Start of Records to process

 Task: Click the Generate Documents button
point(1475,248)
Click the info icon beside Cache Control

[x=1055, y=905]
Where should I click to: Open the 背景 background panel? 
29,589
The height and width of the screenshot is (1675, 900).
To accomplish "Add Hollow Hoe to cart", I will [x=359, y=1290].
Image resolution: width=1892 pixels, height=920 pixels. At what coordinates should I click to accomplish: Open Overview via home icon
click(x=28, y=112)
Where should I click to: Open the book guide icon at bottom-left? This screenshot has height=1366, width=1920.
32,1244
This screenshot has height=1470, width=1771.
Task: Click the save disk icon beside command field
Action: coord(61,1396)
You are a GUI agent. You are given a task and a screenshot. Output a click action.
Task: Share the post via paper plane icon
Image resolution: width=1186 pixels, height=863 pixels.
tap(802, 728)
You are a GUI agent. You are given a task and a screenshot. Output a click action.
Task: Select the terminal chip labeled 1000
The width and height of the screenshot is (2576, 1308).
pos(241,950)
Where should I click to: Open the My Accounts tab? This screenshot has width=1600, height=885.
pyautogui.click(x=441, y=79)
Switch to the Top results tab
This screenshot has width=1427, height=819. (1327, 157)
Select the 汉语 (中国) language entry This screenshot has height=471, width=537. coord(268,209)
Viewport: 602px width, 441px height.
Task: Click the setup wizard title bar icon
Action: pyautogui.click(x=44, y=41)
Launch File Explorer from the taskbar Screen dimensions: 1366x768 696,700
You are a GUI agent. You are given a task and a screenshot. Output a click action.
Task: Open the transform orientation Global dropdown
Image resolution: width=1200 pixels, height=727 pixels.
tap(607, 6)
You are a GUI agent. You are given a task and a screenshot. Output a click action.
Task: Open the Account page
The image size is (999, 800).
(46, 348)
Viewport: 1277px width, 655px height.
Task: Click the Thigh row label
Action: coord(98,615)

End of Records to process

• Stated task
Reproduce the records from the line containing "Where should I click to: Open the book" through the end of the records, substituting "UI agent" for every occurrence of "GUI agent" and leaving all other text unchanged.

• Written response
Where should I click to: Open the book guide icon at bottom-left? This screenshot has height=1366, width=1920.
32,1244
This screenshot has height=1470, width=1771.
Task: Click the save disk icon beside command field
Action: coord(61,1396)
You are a UI agent. You are given a task and a screenshot. Output a click action.
Task: Share the post via paper plane icon
Image resolution: width=1186 pixels, height=863 pixels.
tap(802, 728)
You are a UI agent. You are given a task and a screenshot. Output a click action.
Task: Select the terminal chip labeled 1000
The width and height of the screenshot is (2576, 1308).
pos(241,950)
Where should I click to: Open the My Accounts tab? This screenshot has width=1600, height=885.
pyautogui.click(x=441, y=79)
Switch to the Top results tab
This screenshot has width=1427, height=819. (1327, 157)
Select the 汉语 (中国) language entry This screenshot has height=471, width=537. coord(268,209)
Viewport: 602px width, 441px height.
Task: Click the setup wizard title bar icon
Action: pyautogui.click(x=44, y=41)
Launch File Explorer from the taskbar Screen dimensions: 1366x768 696,700
You are a UI agent. You are given a task and a screenshot. Output a click action.
Task: Open the transform orientation Global dropdown
Image resolution: width=1200 pixels, height=727 pixels.
tap(607, 6)
You are a UI agent. You are given a task and a screenshot. Output a click action.
Task: Open the Account page
The image size is (999, 800).
(46, 348)
Viewport: 1277px width, 655px height.
Task: Click the Thigh row label
Action: coord(98,615)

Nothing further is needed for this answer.